Gebildete Menschen sind gesünder und werden älter
Gebildete Menschen leben oft gesünder und zufriedener. Die Folgen unzureichender Bildung für die Gesundheit hat zum Beispiel die Bertelsmann-Stiftung erforscht. Auch hier wieder zeigt sich, dass Bildung und Körperlichkeit stark ineinander greifen. Wer gesund lebt, riecht ganz einfach besser, sieht gesünder aus, fühlt sich ruhiger und ausgeglichener. Gesund mit dem Partner alt zu werden, ist sicher einer vieler gesunder Wünsche von gebildeten Frauen.
Ende der Stigmatisierung
Die gebildete Frau wünscht sich ein Ende der Stigmatisierung.

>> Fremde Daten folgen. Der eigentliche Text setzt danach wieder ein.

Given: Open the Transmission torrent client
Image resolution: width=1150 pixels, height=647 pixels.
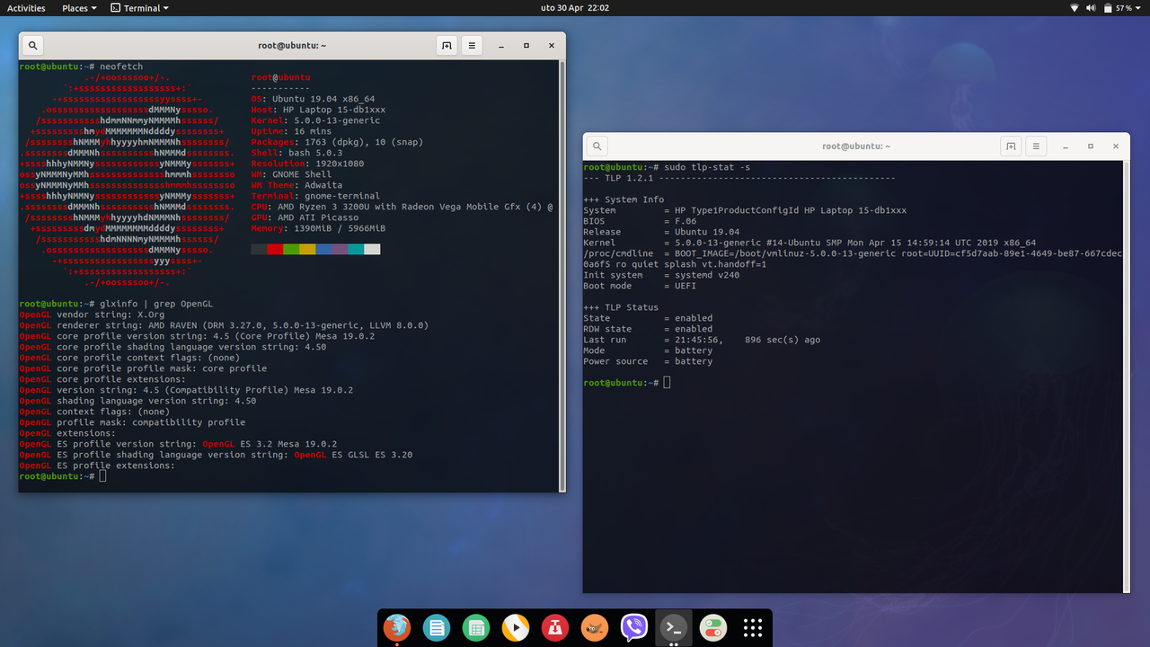Looking at the screenshot, I should [x=554, y=628].
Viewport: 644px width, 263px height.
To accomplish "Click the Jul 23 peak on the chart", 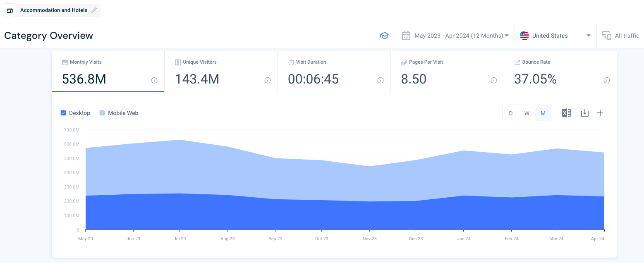I will [x=180, y=141].
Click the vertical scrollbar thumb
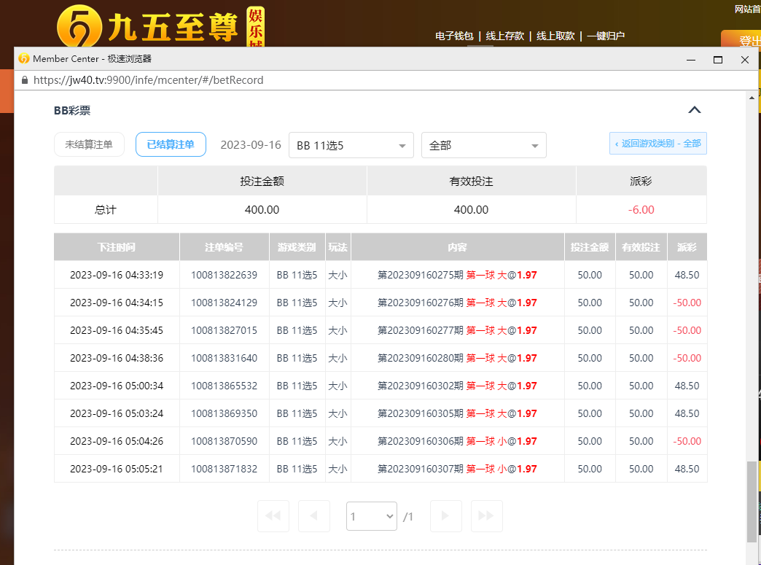Screen dimensions: 761x565 tap(752, 502)
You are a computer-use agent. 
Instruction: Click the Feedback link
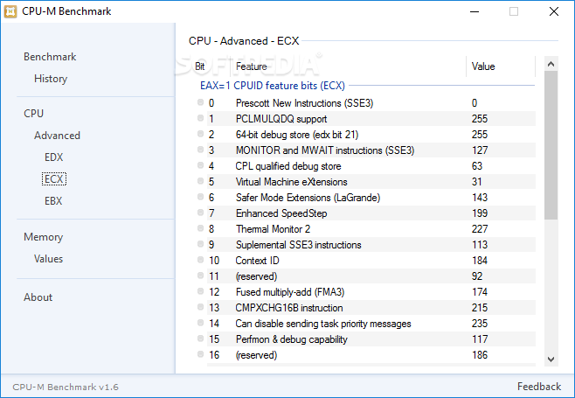point(539,387)
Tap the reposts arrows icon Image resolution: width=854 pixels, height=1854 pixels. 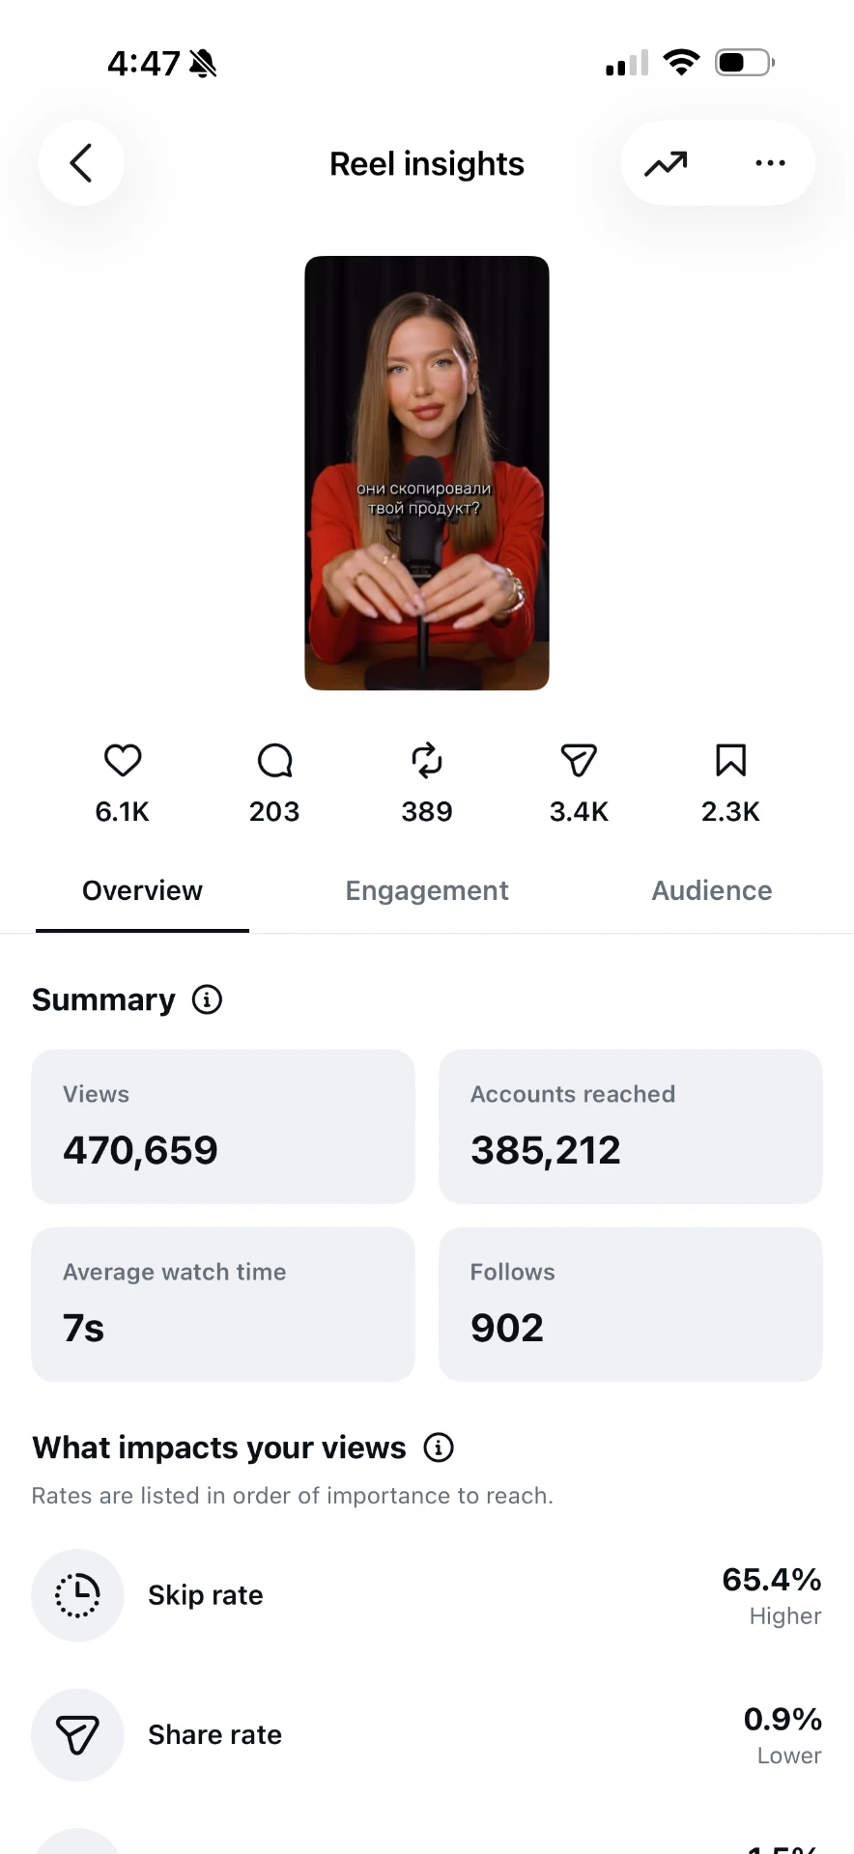[x=427, y=761]
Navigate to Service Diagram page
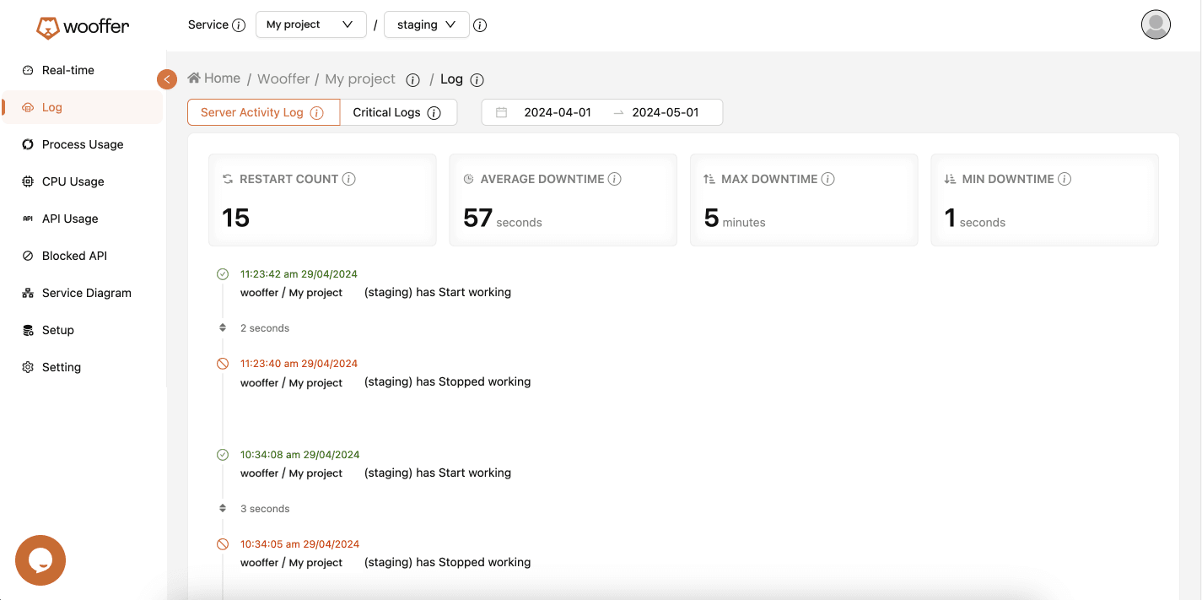 [87, 293]
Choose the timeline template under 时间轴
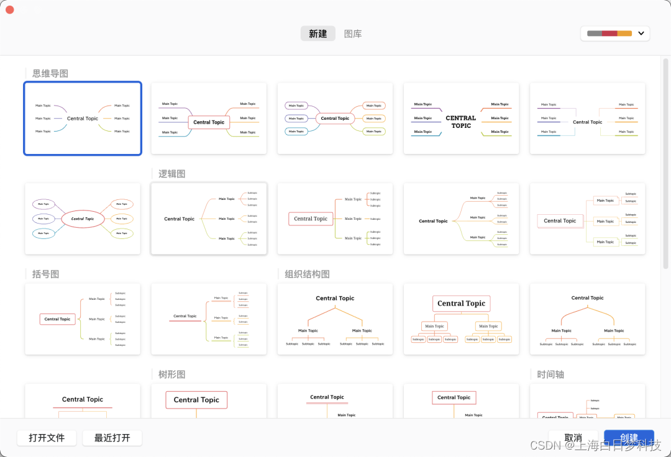 pyautogui.click(x=587, y=404)
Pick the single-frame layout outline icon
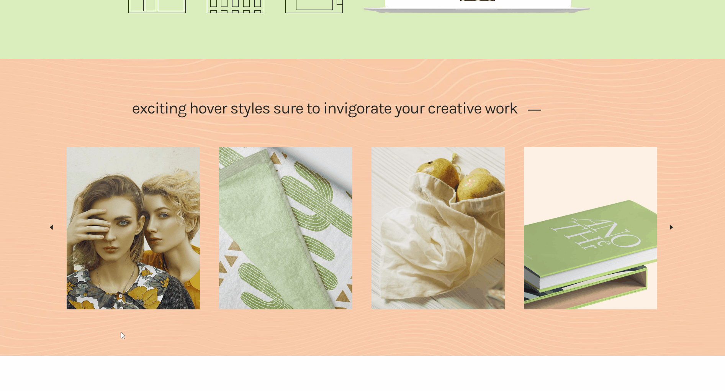This screenshot has height=391, width=725. point(314,6)
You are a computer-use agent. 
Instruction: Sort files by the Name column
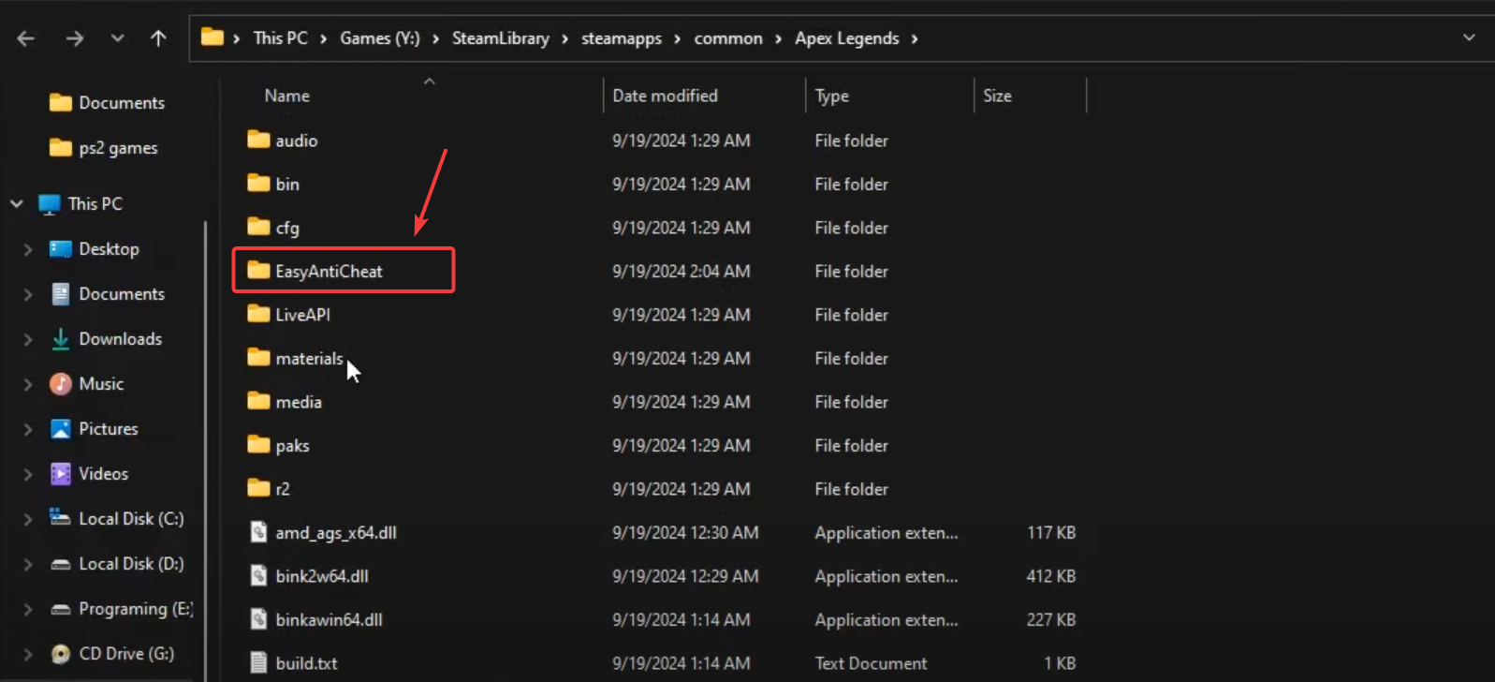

Sie wünscht sich, dass sie mit ihren Wünschen verstanden wird. Es wäre schön, wenn die Artikel über die gebildete Frau, die keinen Mann findet, zu einem viel größeren Teil als jetzt von gebildeten Frauen selbst verfasst würden. Die Gründe für das Alleinsein sind vielfältig, hochkomplex und tiefgründig. Die gebildete Frau wäre weniger einsam, wenn diese Gründe besser erfasst würden. Aber dazu braucht es eben Bildung.